This month the PPP celebrates the life of Cheddi Jagan. In preparing to face the electorate, the party will be today invoking his legacy at Babu John. The electioneering mode that will dominate the proceedings and atmosphere at Babu John will seek to build enthusiasm and momentum, which are critical in the electoral battleground of the Corentyne, whose voting may decisively influence the outcome of the elections, as it did in 2011. To recover the votes it lost in 2011 in the Corentyne, the public can expect a colourful rally with robust verbal assaults on the APNU+AFC alliance.
The PPP could have been facing the electorate in completely different circumstances. Displaying a woeful lack of foresight, it sat back and allowed its opponents to unite, rather than keeping them competing for influence, as they had been doing after the elections. The exposure of the Government-Granger Linden electricity deal in 2012 comes to mind. Now, the APNU+AFC political alliance threatens the PPP’s hold on political power.

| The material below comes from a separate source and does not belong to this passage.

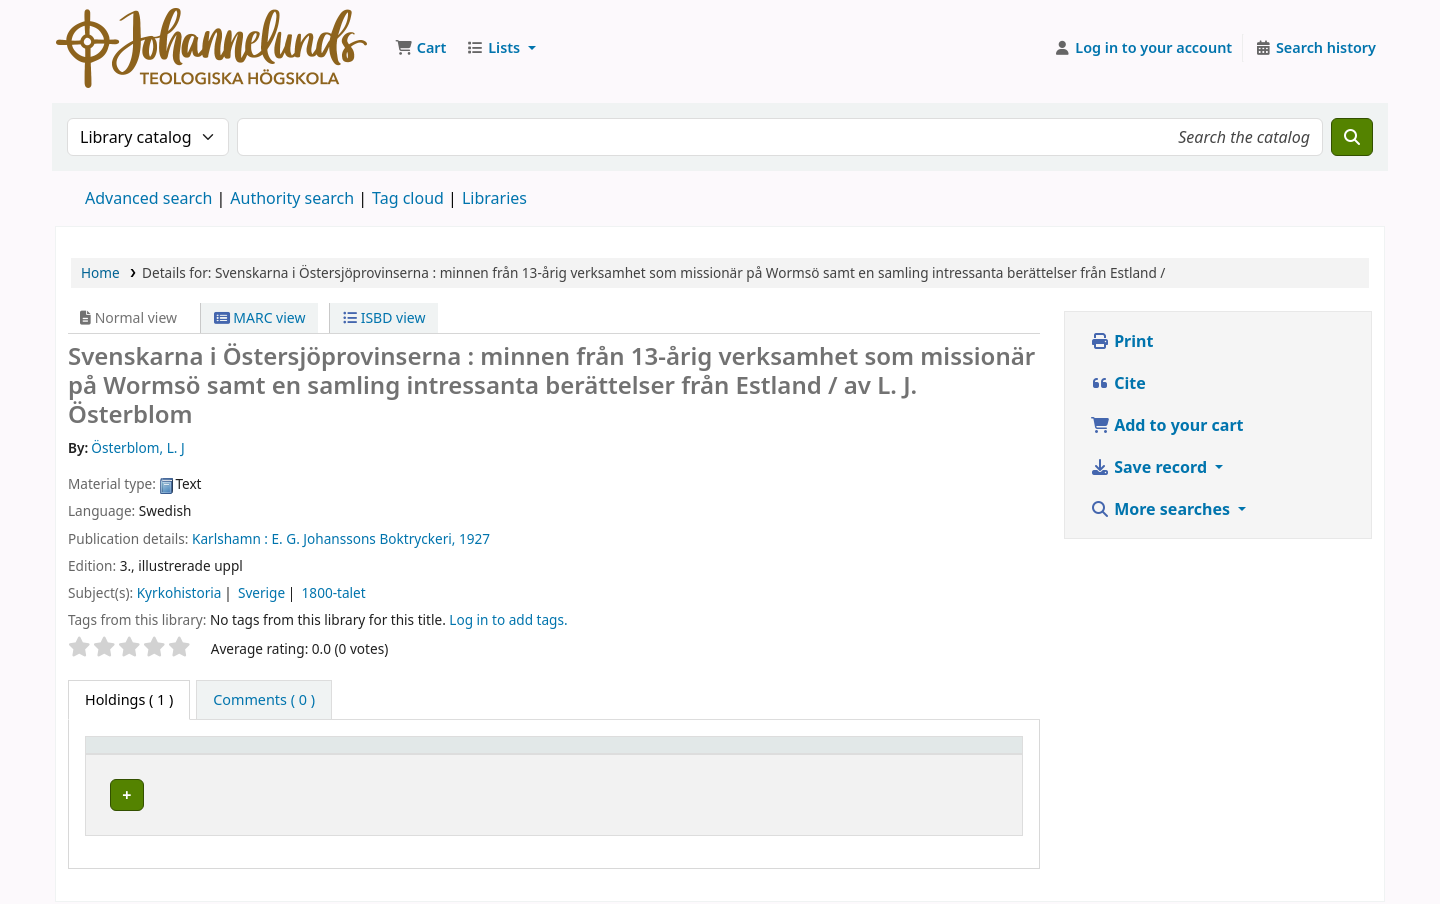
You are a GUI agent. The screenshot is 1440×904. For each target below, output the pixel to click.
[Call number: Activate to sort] (781, 754)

Had it established an early coalition government with APNU after being reduced to a plurality in 2011, the electorate would have been asked at these elections to return a PPP+APNU, not an APNU+AFC, alliance to office. We could have been in a transformative era in Guyana’s politics, in accordance with Cheddi Jagan’s legacy. It is the AFC which is now claiming this mantle. True or not, this claim will resonate during the campaign aided by an APNU+AFC campaign strategy of offering change, reform and renewal, always an attractive strategy when facing an incumbent in office for 22 years.
Both the government and the electorate have inevitably succumbed to the fatigue generated by incumbency. Both have become jaded and have lost enthusiasm.
The government has lost the capacity to innovate. The electorate has grown tired of the same promises and the same faces. The only occasions when incumbency works is where the economy is subject to sustained economic transformation as in Singapore and Malaysia, to name only two countries.
In Barbados the economy was faltering in the late 1980s. In Owen Arthur’s three terms it recovered and significant transformations took place. Yet the electorate voted Owen Arthur and his BLP out of office after three terms. Arthur tried a comeback but failed.
The PPP has been on the back foot and reactive since it lost its majority in 2011. The APNU+AFC alliance and its confident, upbeat launching last Wednesday in an electric atmosphere will keep the PPP on the back foot, if their campaign is supplemented with a credible programme.
The only response of the PPP is its record from 1992 to the present and of the PNC’s past. Advances made since 1992 no longer inspire because conditions before 1992 are distant memories. The PPP does not refer to its record from 2011 to the present during which time, according to the just published LAPOP poll, there has been a sharp decline in optimism about politics and the economy.
As a tribute to Cheddi Jagan, and to capture the imagination of and energize the electorate, the PPP should consider reviving his legacy by proposing the political solution that he struggled for relentlessly and unceasingly during the 1970s and 1980s and to some extent before. If a political solution had ever been achieved, it would have required constitutional reform. The political solution had always been a prerequisite to the constitutional solution.
In the constitutional reform process of 1999-2000 the two dominant issues were the powers of the presidency and constitutional engineering to force a coalition government after elections. The obstacle at that time was that the main political parties were not keen on either. There had been no prior political solution on which to construct a constitutional solution. At that time the PPP was in government and had lost the appetite for a political solution. Desmond Hoyte was harbouring hopes that he and the then PNC would soon return to office. Neither party was interested in substantial changes.
There is now a developing consensus outside the PPP that our political system ought to be reformed in a way that would require cross-ethnic voting or at least mitigate the outcomes of ethnic voting patterns. It is now being felt that for our political system to be better grounded and for our ethnic groups to be better served by it, there must be a system that requires inter-party negotiation and a realistic possibility of governments being periodically removed. Or if there is a coalition between the main parties, there must be a guaranteed system of political oversight by a dedicated opposition or independent groups. Politics must no longer be a zero sum game of ethnic victory and ethnic defeat.
Several ideas of how such a system can be formulated have been floated and there are many that will be unveiled once a real debate commences. The drive for constitutional reform is going to gain momentum in the coming period. It can no longer be contained and the PPP, instead of the wholly false, ridiculous and reactionary argument that Guyana has the best constitution in the region, would do well to embrace constitutional reform now, even in principle if not in detail, not only for its own sake but to give life and a positive spin to its elections campaign.